Puisi: Satu April (Karya Korrie Layun Rampan)

Puisi "Satu April" karya Korrie Layun Rampan bercerita tentang perjalanan waktu dan perubahan yang terjadi di Yogyakarta, baik dari segi sosial, ...

Satu April 1976

yogya? masih juga emha dan linus
dan angin malioboro yang terpendam
tiang-tiang malam dan pergulatan kita yang dulu juga

ke mana lagi hari? umbu sudah jenuh
psk terlantar dan warno menyurukkan mimpi ke tengah kelam
bayi-bayi lahir di antara duri di sekitar hutan larangan

dinding-dinding kota ini masih juga bersaput debu
dulu kaugosokkan puisi-puisimu segairah sunyi merapi
tak terasa hari lenyap dan kita tersaruk-saruk kefanaan

yogya? masih juga kosong dalam keajaiban semula
membentangkan padang-padang terkukur. Di sini lengang
daerah perpuisian, perjalanan baja
gairah sejuta kaki bianglala!

1976

Sumber: Suara Kesunyian (1981)

Analisis Puisi:

Puisi "Satu April" karya Korrie Layun Rampan menggambarkan tema nostalgia dan kekosongan zaman. Puisi ini mencerminkan refleksi seorang penyair terhadap perubahan waktu dan kondisi yang terjadi di Yogyakarta, khususnya dunia seni dan sastra. Ada nuansa kehilangan terhadap semangat masa lalu, yang mungkin dulu begitu hidup, tetapi kini hanya menyisakan kenangan dan kehampaan.

Makna Tersirat

Puisi ini menyiratkan sebuah perasaan kerinduan akan masa lalu yang penuh gairah dan semangat, tetapi kini telah memudar. Penyebutan tokoh-tokoh seperti Emha (kemungkinan besar merujuk pada Emha Ainun Nadjib, sastrawan dan budayawan Indonesia) dan Linus mengindikasikan nostalgia terhadap peran mereka dalam dunia seni dan budaya di Yogyakarta.

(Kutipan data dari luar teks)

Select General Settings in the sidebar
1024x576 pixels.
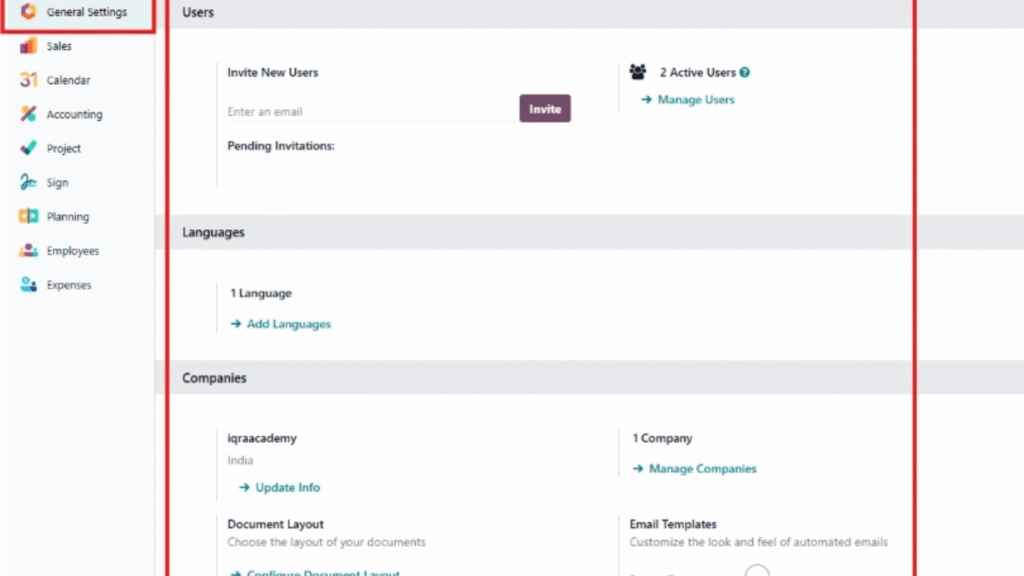(85, 12)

Puisi ini juga menunjukkan keprihatinan terhadap perubahan sosial. Misalnya, ada gambaran tentang psk terlantar dan bayi-bayi lahir di antara duri di sekitar hutan larangan, yang bisa diartikan sebagai kritik terhadap kondisi sosial yang semakin suram dan keras. Selain itu, kalimat kita tersaruk-saruk kefanaan menggambarkan manusia yang terseret oleh waktu, kehilangan idealisme, dan hanya bisa mengenang kejayaan masa lalu.

Puisi ini bercerita tentang perjalanan waktu dan perubahan yang terjadi di Yogyakarta, baik dari segi sosial, budaya, maupun sastra. Kota yang dulu penuh semangat dan gairah kini terasa kosong dan kehilangan keajaiban. Penyair mengajak pembaca untuk merenungkan bagaimana sesuatu yang dulu begitu berarti bisa memudar seiring waktu.

Suasana dalam Puisi

Suasana yang tergambar dalam puisi ini adalah melankolis dan penuh kerinduan. Ada perasaan kehilangan dan keheningan yang begitu kuat, seperti tergambar dalam bait terakhir:

"yogya? masih juga kosong dalam keajaiban semula membentangkan padang-padang terkukur. Di sini lengang daerah perpuisian, perjalanan baja gairah sejuta kaki bianglala!"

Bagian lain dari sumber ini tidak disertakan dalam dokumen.